C’è un dato rappresentativo della situazione di profondo degrado che attanaglia l’Italia e con essa le persone che qui vivono, studiano, lavorano. O meglio che qui vivevano, perché hanno deciso di trasferirsi altrove; studiavano, perché non hanno più voglia di spendere tempo e denaro per continuare gli studi se a contare non è quasi mai il merito; lavoravano, perché hanno vissuto sulla propria pelle gli effetti di una crisi economica che durerà ancora a lungo.

Un dato che è passato abbastanza inosservato in un momento in cui l’unico problema reale sembra essere l’assenza di un governo, al cui cospetto tutto il resto impallidisce e appare quasi folkloristico alla stregua di una bega tra comuni vicini ma storicamente nemici.
Per gli addetti ai lavori questo dato è l’ennesima conferma di un modus operandi che si è tradotto in un modus vivendi in cui cultura e istruzione continuano a essere degli orpelli decorativi, troppo costosi e difficili da gestire.

Perseverando nella sua convinzione l’Italia è riuscita a conquistare l’ultimo posto in classifica, vedendo finalmente riconosciuti i propri meriti per aver fatto – con tenacia e costanza – tutto quanto fosse in suo potere per rendere il settore culturale sempre meno attrattivo e produttivo.
I dati sulla spesa generale degli stati nel 2011 resi noti dall’ufficio statistico dell’Unione Europea parlano chiaro. Il nostro paese si classifica in ultima posizione per quanto concerne la spesa in cultura, dedicandovi solo 1,1% a fronte di una media del 2,2% dell’Ue a 27; mentre riesce a piazzarsi in penultima posizione (prima della Grecia) per quanto riguarda la spesa in istruzione, con una percentuale pari all’8,5% rispetto al 10,9% della media Ue a 27.

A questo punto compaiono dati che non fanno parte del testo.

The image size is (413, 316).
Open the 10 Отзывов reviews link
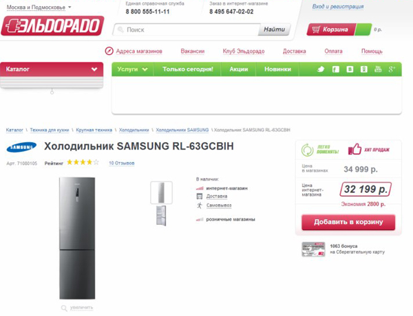coord(122,163)
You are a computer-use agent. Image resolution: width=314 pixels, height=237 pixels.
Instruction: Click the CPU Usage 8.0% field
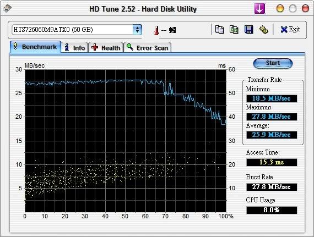pyautogui.click(x=272, y=210)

Anche se il Miur chiede una maggiore attenzione nella lettura dei dati, che a suo avviso offrono una visione distorta in quanto tali percentuali sono calcolate al lordo degli interessi che l’Italia paga sul debito pubblico, il nostro resta in ogni caso un triste primato.

Inducendo un progressivo abbassamento del livello culturale della comunità e favorendo la fuga di cervelli verso i paesi esteri, l’Italia rischia di accumulare nel lungo periodo un ulteriore ritardo di sviluppo nei confronti degli altri stati dell’Ue che sarà sempre più difficile colmare.